═══ Listed entries ═══

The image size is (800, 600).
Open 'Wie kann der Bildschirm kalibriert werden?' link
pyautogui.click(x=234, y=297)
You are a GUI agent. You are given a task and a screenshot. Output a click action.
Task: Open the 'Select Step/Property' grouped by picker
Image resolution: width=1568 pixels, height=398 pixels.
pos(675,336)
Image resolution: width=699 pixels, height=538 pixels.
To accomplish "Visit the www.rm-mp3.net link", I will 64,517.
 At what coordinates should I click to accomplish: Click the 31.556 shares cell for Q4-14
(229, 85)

═══
═══ Listed entries ═══

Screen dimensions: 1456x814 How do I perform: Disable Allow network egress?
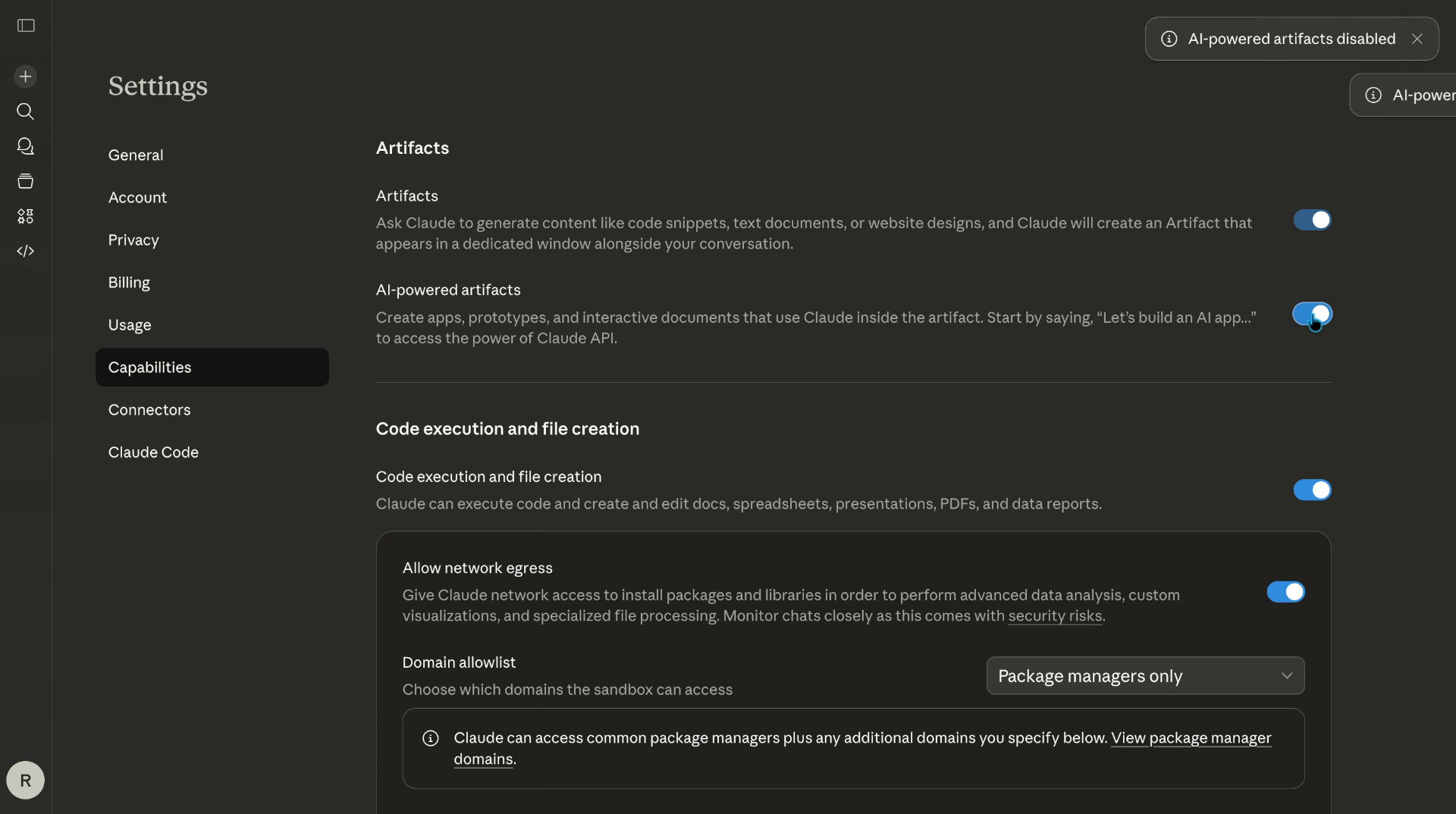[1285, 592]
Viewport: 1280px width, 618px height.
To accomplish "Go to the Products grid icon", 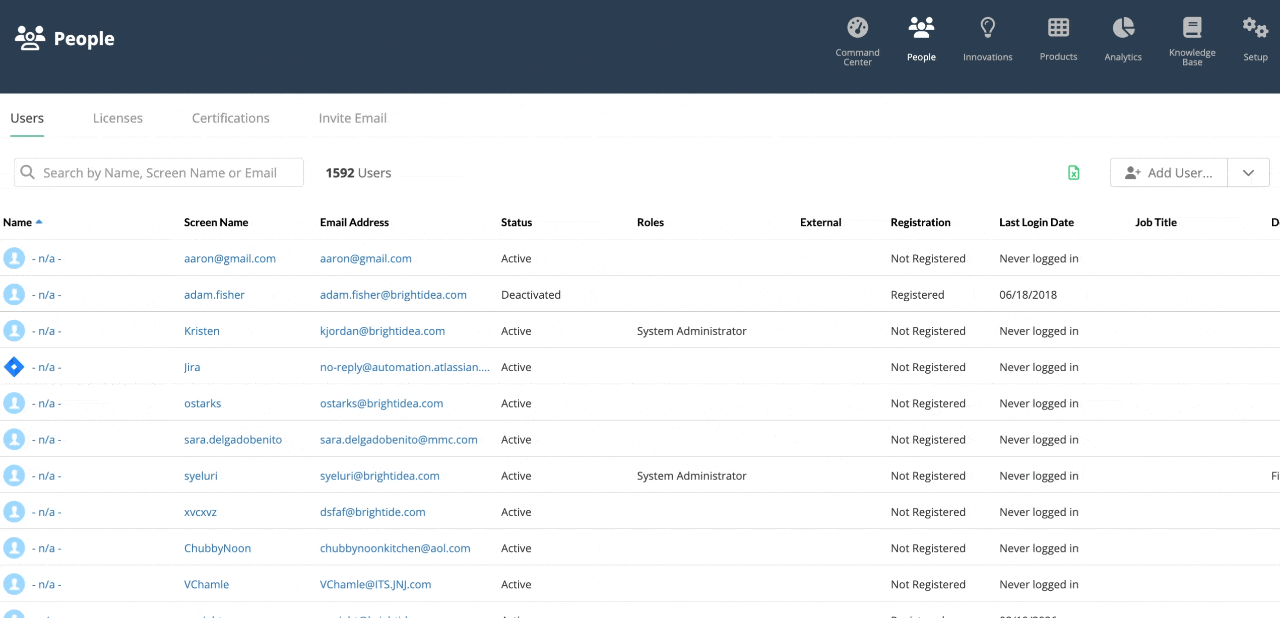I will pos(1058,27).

═══

What you are asked to do
Find "The image size is (800, 600)." in the entries above and copy that whole line exactly, then each line after it through the line that contains "Image resolution: width=699".

Response
The image size is (800, 600).
Open 'Wie kann der Bildschirm kalibriert werden?' link
pyautogui.click(x=234, y=297)
You are a GUI agent. You are given a task and a screenshot. Output a click action.
Task: Open the 'Select Step/Property' grouped by picker
Image resolution: width=1568 pixels, height=398 pixels.
pos(675,336)
Image resolution: width=699 pixels, height=538 pixels.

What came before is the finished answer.